Python function pipeline


License
MIT
Install
pip install pyplant==0.6.0

Documentation

PyPlant

Out-of-core function pipelines

PyPI version Build Status codecov

Introduction

PyPlant's goal is to simplify writing data processing pipelines. It helps avoid re-running expensive early stages of the pipeline, when only the later stages have changed.

Given a set of Python functions that consume and produce data, it automatically runs them in a correct order and caches intermediate results. When the pipeline is executed again, only the necessary parts are re-run.

Here is a minimal example. We load a large data array and then want to plot some examples:

from pyplant import *

@ReactorFunc
def load_data(pipe):
    data = expensive_operation()
    
    pipe.send('data', data)

@ReactorFunc
def plot_data(pipe, config):
    data = yield pipe.receive('data')
    
    plot_examples(data, config.color)

with Plant('/tmp/plant') as plant:
    plant.run_reactor(plot_data)

We structure the code as two PyPlant "reactors", so if we change the plotting function or the configuration and re-run, only the plotting will be re-executed, because the data loading part has not changed.

Motivation

Why another Python pipeline/workflow library? When writing ML-related scripts, it is often a pain that the whole script needs to re-run, when only a small cosmetic change was made. So every time the final plot is tweaked, the data is re-loaded and the model is re-trained.

In fact, this is so common that there is a zoo of various data pipelining libraries out there. However, I still haven't found something that's simple, automatic and can handle large data sizes.
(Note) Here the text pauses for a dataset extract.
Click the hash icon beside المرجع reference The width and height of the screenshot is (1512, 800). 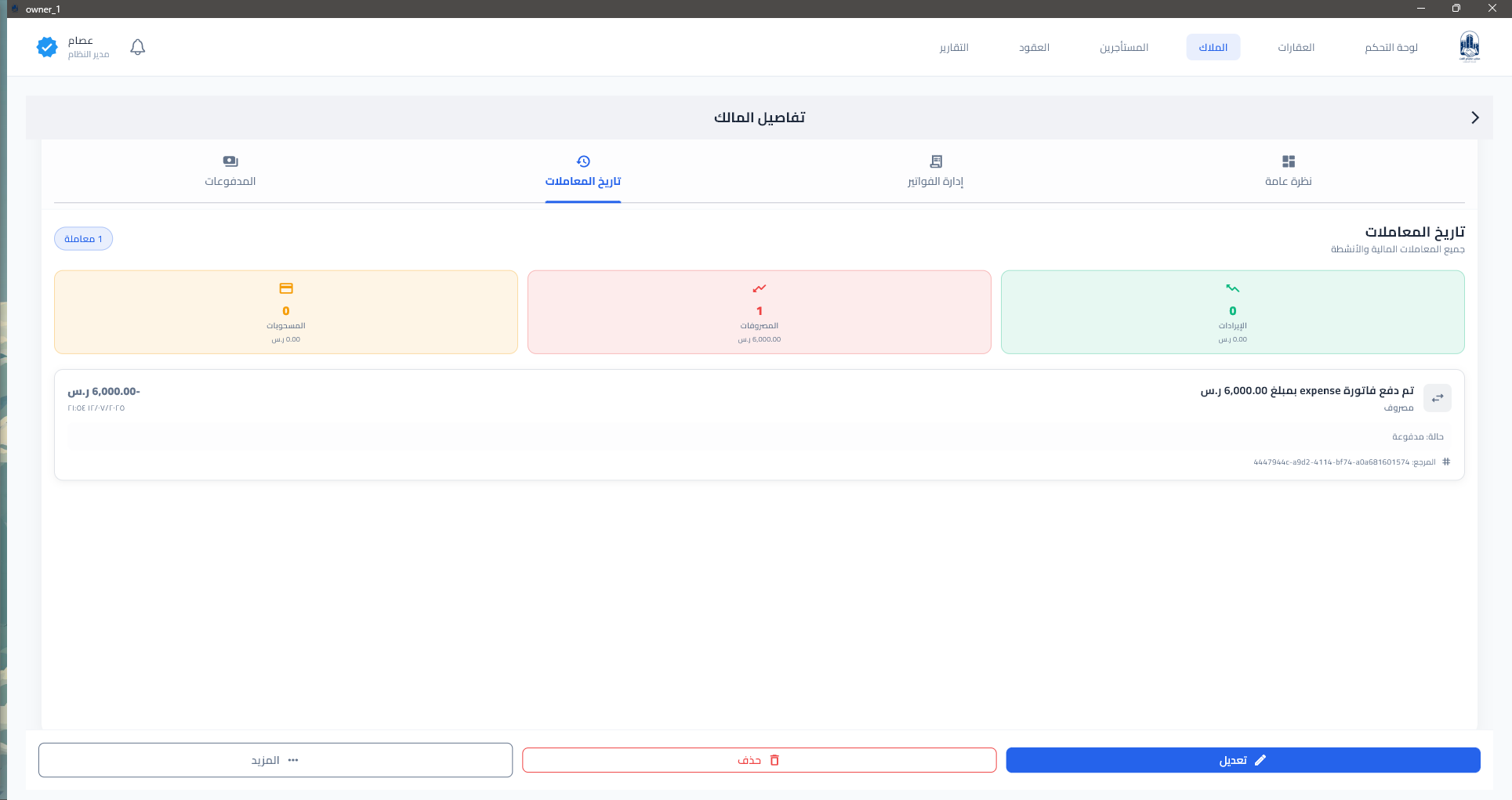pyautogui.click(x=1446, y=462)
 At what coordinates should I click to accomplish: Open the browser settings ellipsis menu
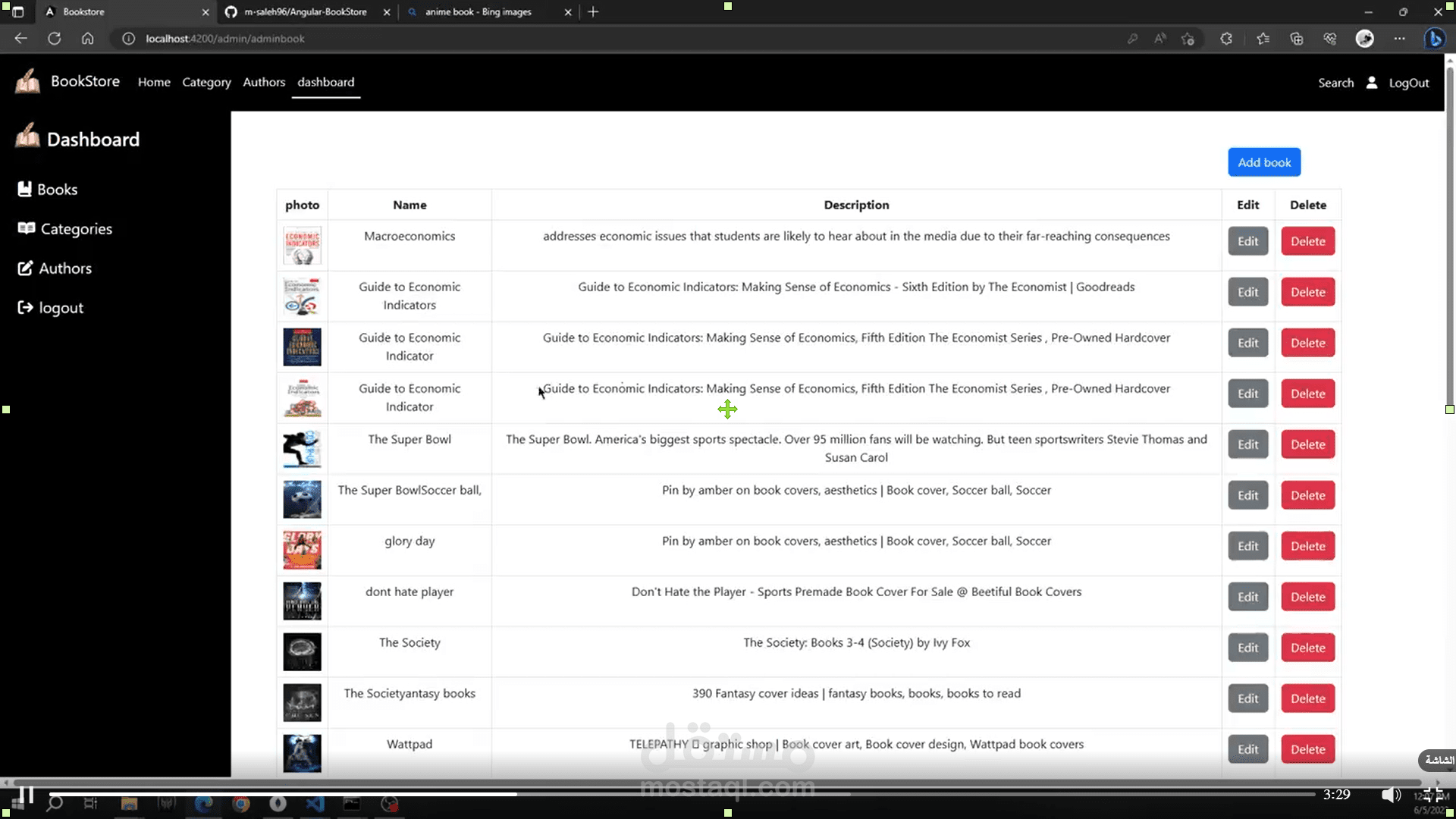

Here's a list of "wants" that PyPlant is made to fulfill:

  • Simple Quick to learn, no custom language and workflow design programs. Start prototyping right away.
  • DRY Function code is metadata. No need to write execution graphs or external metadata. It just works.
  • Automatic No need to manually re-run outdated parts.
  • Large data Handle data that doesn't fit into memory. Persist between runs.

Installation

Install from PyPI

pip install pyplant

or clone directly from Github:

pip install git+https://github.com/gleb-t/pyplant.git

The Guide

Plant

The Plant object needs to be created in order to run code with PyPlant. It manages metadata, schedules execution and stores/loads ingredients as needed. The only required parameter for a plant is plantDir, which specifies the location where ingredients and plant metadata will be stored. Usually, each project will have its own unique plantDir.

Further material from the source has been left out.